— Testo di partenza —
◇ ◇ ◇ ◇ ◇

Un'app per la fase due
Giuseppe Italiano

Non è ancora chiaro chi gestirà questi server, ma il commissario per l’emergenza Domenico Arcuri ha garantito che i codici verranno salvati su «server pubblici e italiani nel rispetto delle leggi nazionali e sovranazionali sulla privacy». Ma questo è anche un sistema che permetterebbe alle autorità sanitarie di tener d’occhio l’andamento dei contagi, al contrario di un approccio decentralizzato in cui «l’insieme di tutti i dati e di tutte le informazioni è per sua stessa natura meno suscettibile a intrusioni, abusi o utilizzi impropri, perché i dati sono distribuiti sui vari nodi dell’architettura, e non esiste quindi un unico sito che li memorizza tutti. «In un’applicazione di contact tracing – dice Italiano – i nodi di un sistema decentralizzato potrebbero essere gli stessi dispositivi degli utenti, e in tal modo i dati di ogni utente potrebbero risiedere soltanto nel suo smartphone e non essere mai trasferiti ad altri sistemi, con tutte le implicazioni che ne derivano». Lo stesso approccio messo in piedi da Google e Apple per far comunicare al meglio le applicazioni anti-Covid che stanno nascendo nei paesi alle prese con la pandemia.

◇ ◇ ◇ ◇ ◇

— Voci estratte —

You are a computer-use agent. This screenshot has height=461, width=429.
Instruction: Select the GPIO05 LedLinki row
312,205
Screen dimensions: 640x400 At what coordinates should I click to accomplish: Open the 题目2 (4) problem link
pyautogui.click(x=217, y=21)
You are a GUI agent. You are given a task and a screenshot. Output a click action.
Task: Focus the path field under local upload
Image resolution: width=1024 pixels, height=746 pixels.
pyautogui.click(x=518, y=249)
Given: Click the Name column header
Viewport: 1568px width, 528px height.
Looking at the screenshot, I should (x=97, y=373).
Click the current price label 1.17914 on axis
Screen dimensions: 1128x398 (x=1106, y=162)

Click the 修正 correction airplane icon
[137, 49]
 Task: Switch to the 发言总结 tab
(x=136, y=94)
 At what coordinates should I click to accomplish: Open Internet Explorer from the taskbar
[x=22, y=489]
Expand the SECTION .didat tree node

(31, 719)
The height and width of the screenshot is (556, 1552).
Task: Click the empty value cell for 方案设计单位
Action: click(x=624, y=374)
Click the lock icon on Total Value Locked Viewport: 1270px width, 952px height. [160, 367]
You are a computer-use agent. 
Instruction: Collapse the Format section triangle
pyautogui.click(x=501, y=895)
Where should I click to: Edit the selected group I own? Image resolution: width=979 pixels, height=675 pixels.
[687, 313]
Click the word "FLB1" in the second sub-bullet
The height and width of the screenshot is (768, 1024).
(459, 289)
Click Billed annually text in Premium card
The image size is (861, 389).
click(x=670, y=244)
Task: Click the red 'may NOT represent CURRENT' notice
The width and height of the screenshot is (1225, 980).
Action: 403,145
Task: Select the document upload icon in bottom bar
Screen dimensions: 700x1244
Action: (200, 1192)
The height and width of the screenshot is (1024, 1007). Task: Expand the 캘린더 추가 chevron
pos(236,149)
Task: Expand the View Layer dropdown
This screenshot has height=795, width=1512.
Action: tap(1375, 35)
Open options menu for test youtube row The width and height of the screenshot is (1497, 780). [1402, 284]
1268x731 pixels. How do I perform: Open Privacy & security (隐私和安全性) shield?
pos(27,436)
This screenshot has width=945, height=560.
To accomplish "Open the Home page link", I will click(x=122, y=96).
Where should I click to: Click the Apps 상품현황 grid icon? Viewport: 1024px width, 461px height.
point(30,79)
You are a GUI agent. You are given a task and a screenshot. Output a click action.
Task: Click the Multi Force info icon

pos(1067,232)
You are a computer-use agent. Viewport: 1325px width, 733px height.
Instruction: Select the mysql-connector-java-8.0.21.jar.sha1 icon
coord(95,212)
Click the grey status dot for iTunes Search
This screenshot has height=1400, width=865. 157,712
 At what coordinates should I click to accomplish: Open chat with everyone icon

◇ ◇ ◇ ◇ ◇

— Consegna —
Nel testo sull'app per la fase due, dove ha garantito Domenico Arcuri che verranno salvati i codici?

— Risposta scritta —
Su server pubblici e italiani, nel rispetto delle leggi nazionali e sovranazionali sulla privacy.